↓↓↓

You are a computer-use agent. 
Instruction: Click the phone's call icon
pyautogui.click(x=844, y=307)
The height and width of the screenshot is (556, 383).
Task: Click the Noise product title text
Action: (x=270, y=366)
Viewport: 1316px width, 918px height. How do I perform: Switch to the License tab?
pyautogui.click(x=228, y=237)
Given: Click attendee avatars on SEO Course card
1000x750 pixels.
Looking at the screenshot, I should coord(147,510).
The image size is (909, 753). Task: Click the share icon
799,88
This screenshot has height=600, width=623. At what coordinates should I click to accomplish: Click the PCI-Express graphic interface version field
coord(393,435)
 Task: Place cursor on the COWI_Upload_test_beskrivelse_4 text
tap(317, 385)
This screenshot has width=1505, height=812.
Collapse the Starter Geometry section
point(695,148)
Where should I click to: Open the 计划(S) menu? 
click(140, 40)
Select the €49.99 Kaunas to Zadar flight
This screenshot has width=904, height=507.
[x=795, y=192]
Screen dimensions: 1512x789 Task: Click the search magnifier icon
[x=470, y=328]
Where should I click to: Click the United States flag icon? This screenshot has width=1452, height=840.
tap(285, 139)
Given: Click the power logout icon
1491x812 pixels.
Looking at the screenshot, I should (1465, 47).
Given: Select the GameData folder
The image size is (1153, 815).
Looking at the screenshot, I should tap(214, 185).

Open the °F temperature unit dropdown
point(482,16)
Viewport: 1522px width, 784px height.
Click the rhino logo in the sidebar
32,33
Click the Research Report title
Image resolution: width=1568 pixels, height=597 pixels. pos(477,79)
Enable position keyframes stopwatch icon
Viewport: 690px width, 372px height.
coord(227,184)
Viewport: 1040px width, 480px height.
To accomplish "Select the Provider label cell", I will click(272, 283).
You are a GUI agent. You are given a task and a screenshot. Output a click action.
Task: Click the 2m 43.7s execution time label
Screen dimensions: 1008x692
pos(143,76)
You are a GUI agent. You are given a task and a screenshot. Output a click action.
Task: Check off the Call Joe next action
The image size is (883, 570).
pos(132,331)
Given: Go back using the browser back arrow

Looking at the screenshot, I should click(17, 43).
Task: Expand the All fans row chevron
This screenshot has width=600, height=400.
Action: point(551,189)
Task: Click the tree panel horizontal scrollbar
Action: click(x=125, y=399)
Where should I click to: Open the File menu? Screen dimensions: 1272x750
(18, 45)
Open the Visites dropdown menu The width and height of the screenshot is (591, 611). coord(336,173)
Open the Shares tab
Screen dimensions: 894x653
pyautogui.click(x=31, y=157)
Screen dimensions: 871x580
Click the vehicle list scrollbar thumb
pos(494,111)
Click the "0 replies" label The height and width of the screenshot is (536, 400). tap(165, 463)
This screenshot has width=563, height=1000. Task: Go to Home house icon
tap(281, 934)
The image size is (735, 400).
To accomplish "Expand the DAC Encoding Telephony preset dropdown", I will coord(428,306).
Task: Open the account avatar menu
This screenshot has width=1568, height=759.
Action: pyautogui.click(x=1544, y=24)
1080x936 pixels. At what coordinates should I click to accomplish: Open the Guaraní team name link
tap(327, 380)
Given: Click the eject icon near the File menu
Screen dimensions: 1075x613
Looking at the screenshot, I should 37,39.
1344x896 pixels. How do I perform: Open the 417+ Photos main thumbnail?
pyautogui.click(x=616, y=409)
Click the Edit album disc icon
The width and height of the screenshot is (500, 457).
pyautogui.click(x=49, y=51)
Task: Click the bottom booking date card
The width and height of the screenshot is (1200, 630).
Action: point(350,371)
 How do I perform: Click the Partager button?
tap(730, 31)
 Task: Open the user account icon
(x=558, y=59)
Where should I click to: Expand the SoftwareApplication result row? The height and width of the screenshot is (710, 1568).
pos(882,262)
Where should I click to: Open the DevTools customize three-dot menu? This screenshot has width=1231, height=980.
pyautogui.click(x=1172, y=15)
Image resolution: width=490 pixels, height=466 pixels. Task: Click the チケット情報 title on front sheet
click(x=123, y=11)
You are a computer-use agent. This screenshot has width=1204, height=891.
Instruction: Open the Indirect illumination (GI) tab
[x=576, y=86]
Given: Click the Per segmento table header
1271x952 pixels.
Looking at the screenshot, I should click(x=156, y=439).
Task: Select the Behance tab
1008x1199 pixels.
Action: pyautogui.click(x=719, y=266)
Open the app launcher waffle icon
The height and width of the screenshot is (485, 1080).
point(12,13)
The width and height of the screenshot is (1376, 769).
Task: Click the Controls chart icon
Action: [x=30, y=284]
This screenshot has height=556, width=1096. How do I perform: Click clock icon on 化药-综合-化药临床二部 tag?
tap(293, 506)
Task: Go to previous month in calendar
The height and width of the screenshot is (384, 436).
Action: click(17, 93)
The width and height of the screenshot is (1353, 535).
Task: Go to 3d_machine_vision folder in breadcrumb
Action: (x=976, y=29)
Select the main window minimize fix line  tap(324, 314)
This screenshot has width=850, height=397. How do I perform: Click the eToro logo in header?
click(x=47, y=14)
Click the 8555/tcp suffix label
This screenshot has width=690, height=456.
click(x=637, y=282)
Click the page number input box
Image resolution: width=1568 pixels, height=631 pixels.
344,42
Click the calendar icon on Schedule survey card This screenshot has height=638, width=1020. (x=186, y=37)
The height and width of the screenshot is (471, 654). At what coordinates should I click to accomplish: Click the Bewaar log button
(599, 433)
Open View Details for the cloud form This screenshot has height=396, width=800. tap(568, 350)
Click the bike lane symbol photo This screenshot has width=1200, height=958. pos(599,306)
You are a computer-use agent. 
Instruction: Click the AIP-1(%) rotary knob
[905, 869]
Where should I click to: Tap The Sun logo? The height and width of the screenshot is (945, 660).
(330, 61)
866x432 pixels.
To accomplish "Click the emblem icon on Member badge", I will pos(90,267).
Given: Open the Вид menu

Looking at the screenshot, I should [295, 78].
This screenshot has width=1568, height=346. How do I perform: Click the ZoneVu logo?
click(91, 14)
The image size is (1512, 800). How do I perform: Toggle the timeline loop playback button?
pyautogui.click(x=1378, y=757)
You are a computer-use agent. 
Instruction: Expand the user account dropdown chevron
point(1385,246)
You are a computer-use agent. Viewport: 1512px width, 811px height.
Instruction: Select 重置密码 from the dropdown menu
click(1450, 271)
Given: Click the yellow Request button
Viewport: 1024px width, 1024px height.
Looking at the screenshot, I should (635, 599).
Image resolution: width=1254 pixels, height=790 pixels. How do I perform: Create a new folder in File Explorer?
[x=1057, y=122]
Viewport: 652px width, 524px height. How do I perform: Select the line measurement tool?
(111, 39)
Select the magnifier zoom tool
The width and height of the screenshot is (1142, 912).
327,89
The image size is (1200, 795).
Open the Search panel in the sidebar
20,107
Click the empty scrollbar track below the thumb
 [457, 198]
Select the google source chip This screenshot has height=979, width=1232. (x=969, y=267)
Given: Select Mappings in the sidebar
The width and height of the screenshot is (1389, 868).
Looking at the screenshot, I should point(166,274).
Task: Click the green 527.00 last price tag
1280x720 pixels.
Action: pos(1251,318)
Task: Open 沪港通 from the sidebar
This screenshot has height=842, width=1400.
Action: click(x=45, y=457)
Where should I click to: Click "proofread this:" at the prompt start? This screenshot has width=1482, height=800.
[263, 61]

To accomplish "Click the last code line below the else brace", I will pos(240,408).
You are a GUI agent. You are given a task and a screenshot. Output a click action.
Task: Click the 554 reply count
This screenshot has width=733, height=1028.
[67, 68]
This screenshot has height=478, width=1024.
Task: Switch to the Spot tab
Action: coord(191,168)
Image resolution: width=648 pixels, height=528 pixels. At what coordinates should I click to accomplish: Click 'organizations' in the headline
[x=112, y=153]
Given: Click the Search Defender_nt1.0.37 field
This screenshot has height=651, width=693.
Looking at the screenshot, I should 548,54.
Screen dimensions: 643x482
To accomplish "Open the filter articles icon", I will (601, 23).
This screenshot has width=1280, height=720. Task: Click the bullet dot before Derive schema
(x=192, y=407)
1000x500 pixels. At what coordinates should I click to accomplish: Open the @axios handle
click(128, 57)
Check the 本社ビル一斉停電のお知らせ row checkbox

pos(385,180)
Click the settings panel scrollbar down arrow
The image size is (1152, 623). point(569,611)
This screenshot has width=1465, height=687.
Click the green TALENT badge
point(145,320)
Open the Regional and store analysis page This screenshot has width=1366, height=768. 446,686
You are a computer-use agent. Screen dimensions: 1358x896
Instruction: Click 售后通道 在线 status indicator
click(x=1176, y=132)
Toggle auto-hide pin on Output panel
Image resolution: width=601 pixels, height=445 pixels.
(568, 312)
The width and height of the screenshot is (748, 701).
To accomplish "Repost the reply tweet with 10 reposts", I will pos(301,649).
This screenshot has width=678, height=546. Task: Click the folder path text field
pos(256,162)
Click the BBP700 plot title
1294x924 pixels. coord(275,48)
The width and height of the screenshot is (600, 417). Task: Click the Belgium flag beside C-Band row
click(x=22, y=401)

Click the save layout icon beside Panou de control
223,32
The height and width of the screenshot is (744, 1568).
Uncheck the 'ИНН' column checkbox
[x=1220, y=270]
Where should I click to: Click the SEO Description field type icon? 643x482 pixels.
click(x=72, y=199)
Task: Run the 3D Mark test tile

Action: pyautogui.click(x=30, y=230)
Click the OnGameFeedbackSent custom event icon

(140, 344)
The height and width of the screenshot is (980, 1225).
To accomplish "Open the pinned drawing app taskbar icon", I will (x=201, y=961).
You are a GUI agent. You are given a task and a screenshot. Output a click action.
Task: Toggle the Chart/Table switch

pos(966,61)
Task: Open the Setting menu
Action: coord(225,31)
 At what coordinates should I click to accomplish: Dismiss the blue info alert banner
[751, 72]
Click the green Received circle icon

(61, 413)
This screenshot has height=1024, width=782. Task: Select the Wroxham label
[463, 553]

↑↑↑

Exercise objective.
Tally up the lines in the preceding listing that contain the string "last". Respond with the number and nothing else.

Reply.
2